> **Exercise goal**:
Go through the material line by line and tally those containing the string "computer". Only the tally is wanted.

------------------------------------------------

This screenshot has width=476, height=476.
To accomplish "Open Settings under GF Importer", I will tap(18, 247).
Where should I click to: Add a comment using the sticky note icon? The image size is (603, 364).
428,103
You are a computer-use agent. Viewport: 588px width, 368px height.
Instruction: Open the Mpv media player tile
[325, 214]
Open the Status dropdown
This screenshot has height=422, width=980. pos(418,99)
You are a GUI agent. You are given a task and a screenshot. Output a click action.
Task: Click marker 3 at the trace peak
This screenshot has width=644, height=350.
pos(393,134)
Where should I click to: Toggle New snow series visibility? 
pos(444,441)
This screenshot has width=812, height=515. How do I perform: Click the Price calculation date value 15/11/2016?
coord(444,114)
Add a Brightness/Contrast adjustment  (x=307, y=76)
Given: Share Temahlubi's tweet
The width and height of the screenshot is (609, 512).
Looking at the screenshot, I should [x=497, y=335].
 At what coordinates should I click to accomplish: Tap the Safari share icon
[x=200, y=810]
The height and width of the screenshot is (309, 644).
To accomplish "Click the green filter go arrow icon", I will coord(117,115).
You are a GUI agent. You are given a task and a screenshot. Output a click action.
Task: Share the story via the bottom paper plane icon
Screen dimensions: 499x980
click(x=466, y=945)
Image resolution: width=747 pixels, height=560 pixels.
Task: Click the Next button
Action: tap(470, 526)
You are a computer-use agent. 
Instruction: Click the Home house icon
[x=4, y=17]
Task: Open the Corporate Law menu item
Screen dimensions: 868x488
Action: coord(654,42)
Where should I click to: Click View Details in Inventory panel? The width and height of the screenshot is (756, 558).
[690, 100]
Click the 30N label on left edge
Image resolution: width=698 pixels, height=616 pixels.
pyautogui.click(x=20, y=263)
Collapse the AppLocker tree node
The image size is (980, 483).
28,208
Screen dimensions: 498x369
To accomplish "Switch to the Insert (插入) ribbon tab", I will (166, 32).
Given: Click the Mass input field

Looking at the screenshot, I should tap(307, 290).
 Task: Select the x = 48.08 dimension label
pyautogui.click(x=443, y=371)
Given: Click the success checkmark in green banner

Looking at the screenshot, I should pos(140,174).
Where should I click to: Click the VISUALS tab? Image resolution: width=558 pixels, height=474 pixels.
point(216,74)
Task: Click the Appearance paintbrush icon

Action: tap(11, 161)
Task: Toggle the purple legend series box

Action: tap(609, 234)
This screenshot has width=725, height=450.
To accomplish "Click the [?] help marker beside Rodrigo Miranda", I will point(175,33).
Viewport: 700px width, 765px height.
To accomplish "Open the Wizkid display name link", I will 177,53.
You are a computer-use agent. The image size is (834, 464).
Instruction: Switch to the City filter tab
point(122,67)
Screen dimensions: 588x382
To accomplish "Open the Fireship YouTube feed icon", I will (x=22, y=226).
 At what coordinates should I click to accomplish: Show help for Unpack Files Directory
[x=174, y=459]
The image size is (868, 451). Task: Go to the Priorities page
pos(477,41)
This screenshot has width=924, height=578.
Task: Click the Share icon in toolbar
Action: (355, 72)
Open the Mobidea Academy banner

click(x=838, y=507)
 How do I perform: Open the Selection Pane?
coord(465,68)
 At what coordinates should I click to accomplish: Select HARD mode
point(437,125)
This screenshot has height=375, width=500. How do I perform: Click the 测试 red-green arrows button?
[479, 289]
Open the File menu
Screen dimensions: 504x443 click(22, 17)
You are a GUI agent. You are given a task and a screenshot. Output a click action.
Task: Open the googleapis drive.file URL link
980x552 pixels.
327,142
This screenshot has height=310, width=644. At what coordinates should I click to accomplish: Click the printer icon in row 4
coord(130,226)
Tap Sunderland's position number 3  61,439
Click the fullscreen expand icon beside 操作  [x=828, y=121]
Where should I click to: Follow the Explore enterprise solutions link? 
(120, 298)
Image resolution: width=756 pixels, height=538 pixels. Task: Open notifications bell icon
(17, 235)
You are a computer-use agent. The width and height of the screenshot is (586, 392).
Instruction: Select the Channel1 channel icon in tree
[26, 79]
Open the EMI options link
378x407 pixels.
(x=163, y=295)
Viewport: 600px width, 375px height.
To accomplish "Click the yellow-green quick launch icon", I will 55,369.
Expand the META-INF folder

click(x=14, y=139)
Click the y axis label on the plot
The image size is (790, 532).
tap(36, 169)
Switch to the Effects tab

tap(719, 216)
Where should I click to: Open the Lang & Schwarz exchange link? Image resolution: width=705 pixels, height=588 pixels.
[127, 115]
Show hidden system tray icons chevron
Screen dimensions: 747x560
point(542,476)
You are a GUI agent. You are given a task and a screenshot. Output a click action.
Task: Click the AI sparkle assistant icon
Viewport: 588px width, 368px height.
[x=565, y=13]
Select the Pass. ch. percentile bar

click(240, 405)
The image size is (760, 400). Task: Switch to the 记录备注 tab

------------------------------------------------

> **Result of the exercise**:
4